### Material provided:
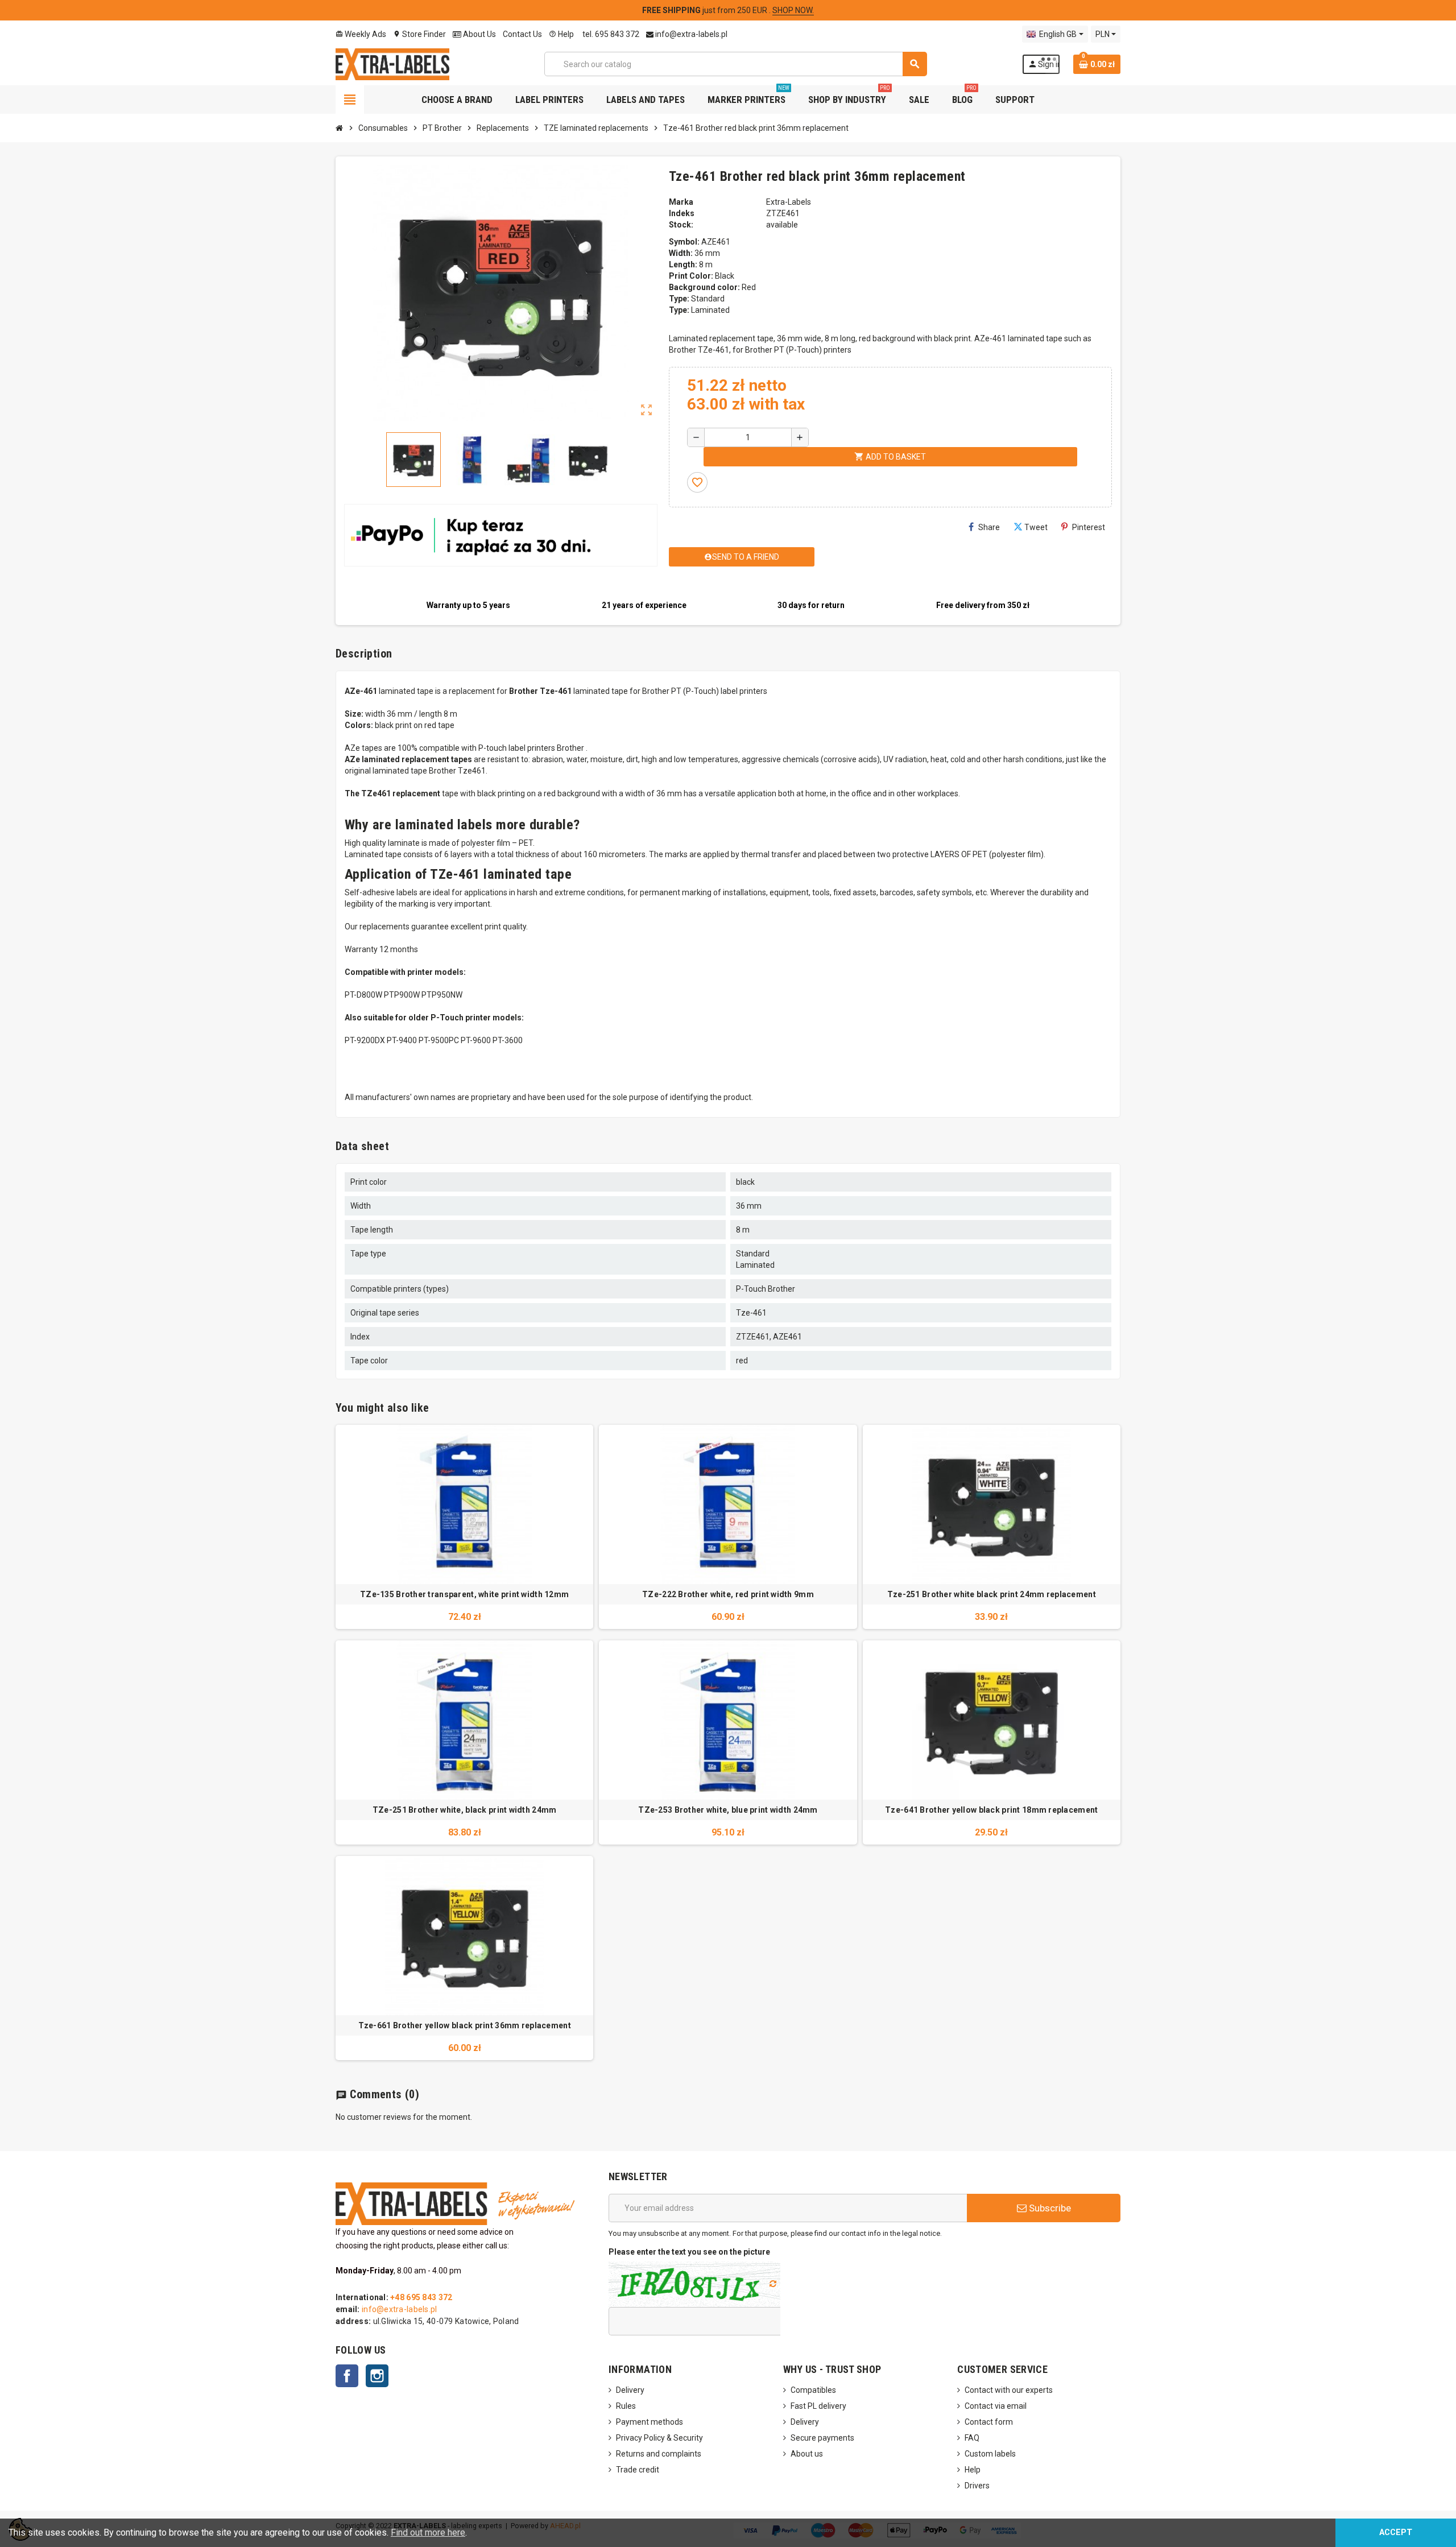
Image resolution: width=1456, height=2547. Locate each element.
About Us (478, 34)
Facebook (347, 2375)
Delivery (630, 2390)
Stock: (681, 224)
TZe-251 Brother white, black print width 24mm (465, 1809)
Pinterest (1088, 527)
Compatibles (813, 2390)
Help (561, 34)
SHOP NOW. (793, 10)
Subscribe (1049, 2208)
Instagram (377, 2375)
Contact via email (996, 2405)
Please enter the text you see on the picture (689, 2251)
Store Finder (419, 34)
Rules (626, 2405)
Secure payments (822, 2437)
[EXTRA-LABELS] (392, 63)
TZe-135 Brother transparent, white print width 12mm (464, 1594)
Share (989, 527)
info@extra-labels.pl (690, 34)
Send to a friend (741, 556)
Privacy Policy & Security (659, 2437)
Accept (1395, 2532)
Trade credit (637, 2469)
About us (807, 2453)
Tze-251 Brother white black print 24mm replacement (991, 1594)
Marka (681, 201)
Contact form (989, 2421)
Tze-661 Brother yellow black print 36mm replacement (464, 2025)
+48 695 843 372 (421, 2297)
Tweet (1036, 527)
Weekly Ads (361, 34)
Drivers (977, 2485)
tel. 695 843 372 (610, 34)
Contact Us (522, 34)
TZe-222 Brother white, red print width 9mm (728, 1594)
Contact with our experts (1009, 2390)
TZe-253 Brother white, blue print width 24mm (727, 1809)
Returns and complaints (658, 2453)
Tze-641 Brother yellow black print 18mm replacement (991, 1809)
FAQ (972, 2437)
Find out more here (428, 2532)
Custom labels (990, 2453)
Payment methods (649, 2421)
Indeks (681, 213)
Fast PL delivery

### What is being asked:
Using the records above, report each line with the string "Contact".

### Final answer:
Contact via email (996, 2405)
Contact form (989, 2421)
Contact Us (522, 34)
Contact with our experts (1009, 2390)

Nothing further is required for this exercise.